In the multi-wavelength narrow-spacing laser frequency stabilization system proposed in this study, the FPE acts as an external reference for frequency stabilization. Assuming the material and coatings of the etalon are of high optical quality, the absorption loss within the FPE is insignificant. However, any residual absorption will slightly reduce the finesse (Q factor) of the etalon, affecting the sharpness of the transmission peaks, broadening them, and slightly decreasing the sensitivity of the wavelength determination. We used an etalon with anti-reflection coatings and low absorption in our experiments to mitigate this effect, ensuring high finesse and sensitivity in wavelength determination. Additionally, diffraction losses, which arise mainly from imperfections or deviations in the surface flatness and parallelism of the etalon, can reduce peak transmittance and slightly broaden the resonance peaks, affecting the accuracy and sensitivity of wavelength locking. Therefore, we ensured that the FPE used in our setup has a high-quality surface flatness to minimize the impact of diffraction losses on the finesse of the etalon to reduce the impact of this issue. Initially, experimental tests and theoretical analyses were conducted to examine the frequency discrimination characteristics of the FPE transmission peaks, facilitating precise tuning and control of the laser frequency.

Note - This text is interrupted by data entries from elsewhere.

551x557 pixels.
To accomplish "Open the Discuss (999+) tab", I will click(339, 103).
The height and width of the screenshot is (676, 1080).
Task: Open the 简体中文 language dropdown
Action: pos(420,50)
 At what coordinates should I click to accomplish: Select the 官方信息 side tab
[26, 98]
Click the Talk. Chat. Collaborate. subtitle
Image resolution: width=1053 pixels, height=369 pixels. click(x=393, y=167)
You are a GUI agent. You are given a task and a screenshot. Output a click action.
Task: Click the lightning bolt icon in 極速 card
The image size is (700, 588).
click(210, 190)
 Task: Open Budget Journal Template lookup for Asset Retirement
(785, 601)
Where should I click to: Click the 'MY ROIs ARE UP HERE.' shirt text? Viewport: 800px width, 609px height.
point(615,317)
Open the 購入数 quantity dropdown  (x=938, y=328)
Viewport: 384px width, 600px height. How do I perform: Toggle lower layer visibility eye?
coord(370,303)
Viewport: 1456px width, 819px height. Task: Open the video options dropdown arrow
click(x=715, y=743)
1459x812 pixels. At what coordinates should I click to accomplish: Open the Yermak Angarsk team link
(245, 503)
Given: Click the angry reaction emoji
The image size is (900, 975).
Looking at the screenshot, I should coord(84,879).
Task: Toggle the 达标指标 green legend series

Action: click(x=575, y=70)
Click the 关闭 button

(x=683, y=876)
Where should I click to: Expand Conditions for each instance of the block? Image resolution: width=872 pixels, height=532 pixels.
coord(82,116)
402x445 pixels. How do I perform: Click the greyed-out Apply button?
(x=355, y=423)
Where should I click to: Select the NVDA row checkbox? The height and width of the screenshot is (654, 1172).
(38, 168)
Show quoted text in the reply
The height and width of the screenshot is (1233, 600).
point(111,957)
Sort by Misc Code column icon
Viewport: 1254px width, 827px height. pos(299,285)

The light source for these experiments was the amplified spontaneous emission (ASE) light from an erbium-doped fibre amplifier (EDFA) which was injected into the FPE. The FPE transmission peak spectrum was recorded at its output. Figure 1a depicts the transmission peak spectrum distribution near 1530 nm. These peaks are distinctly separated and act as references for laser frequency stabilization. In this study, transmission peaks with centre wavelengths of 1529.74 nm, 1529.94 nm, 1530.13 nm, and 1530.32 nm were selected as frequency stabilization references. The 3 dB bandwidth of the transmission peaks for the FPE utilized in this study is nominally approximately 10 pm, with a free spectral range (FSR) of approximately 0.2 nm (25 GHz). Figure 1b illustrates the detailed measured spectrum of these transmission peaks. Consequently, the minimum wavelength spacing for frequency stabilization using the FPE is approximately 0.2 nm.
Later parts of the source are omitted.